Mark Tami, MP for Alyn and Deeside, said the 2004 Act should be looked into to ensure any loopholes are closed.

Fourteen years after the introduction of the Hunting Act, a key accomplishment of the last Labour government, the Labour Party is campaigning for the eradication of loopholes, such as ‘trail hunting’.

Trail hunting has arisen since the ban on hunting was introduced, and is an entirely different practice to drag hunting, which is a traditional and legitimate pursuit that does not use animal scent or involve the killing or chasing of wild animals.

To address some of the loopholes currently open to exploitation, Labour announced last Boxing Day that in government they would consult on bringing forward amendments to the act.

These included: Review sentencing to ensure effective deterrence includes the use of custodial sentences in line with other wildlife crimes. Strengthening the criteria on which research licenses are issued and the removal of the exemption “Use of dogs below ground to protect birds for shooting”. This risks fights between dogs and wild mammals.

The final amendment was the introduction of a ‘recklessness clause’ to prevent trail hunting from being used as a cover for the illegal hunting of live wild animals.

Mark Tami MP said: "Animal welfare is something my constituents feel very strongly about. I am very proud that the last Labour Government introduced the Hunting Act.

"It is however clear that on the 14th anniversary of its introduction, we must look again to ensure that any loopholes currently open to exploitation through newly developed practices are closed.

"The next Labour Government will be committed not just to maintaining the hunting ban, but to strengthening it."

A recent poll by Survation found that only 16 per cent of those living in rural areas believe hunting with dogs is a reflection of countryside values, while 67 per cent do not.

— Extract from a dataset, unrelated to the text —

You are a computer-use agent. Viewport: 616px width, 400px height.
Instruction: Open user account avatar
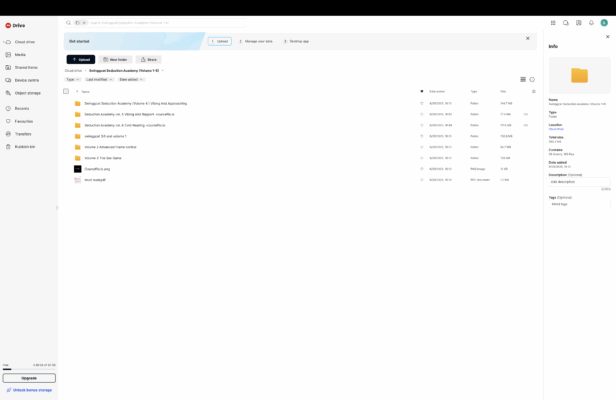604,22
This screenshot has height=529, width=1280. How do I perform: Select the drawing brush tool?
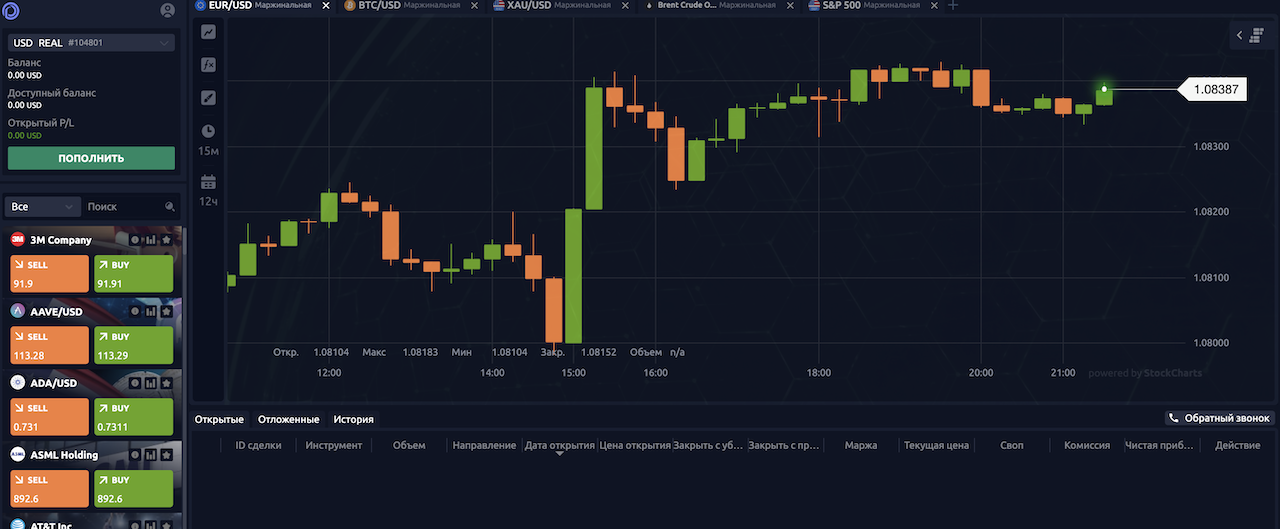point(208,97)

It also showed that four per cent of people living in the countryside ever take part in hunting with hounds. In contrast, 91 per cent said they thought observing nature was a greater reflection of countryside values.

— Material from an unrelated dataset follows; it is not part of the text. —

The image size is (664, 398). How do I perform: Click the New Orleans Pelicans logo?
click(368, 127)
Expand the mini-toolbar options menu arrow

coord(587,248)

Sue Hayman MP, Shadow Secretary of State for Environment, Food and Rural Affairs, added: "Labour has always been the party of animal welfare.

"It was Labour who led the way with the 2004 Hunting Act which has laid the foundation for improved animal welfare standards. And it is Labour who are now leading the way, ensuring existing legislation on animal welfare is fit for purpose.

"The strengthening of the Hunting Act would represent a new chapter on the improvement of animal welfare standards in the UK."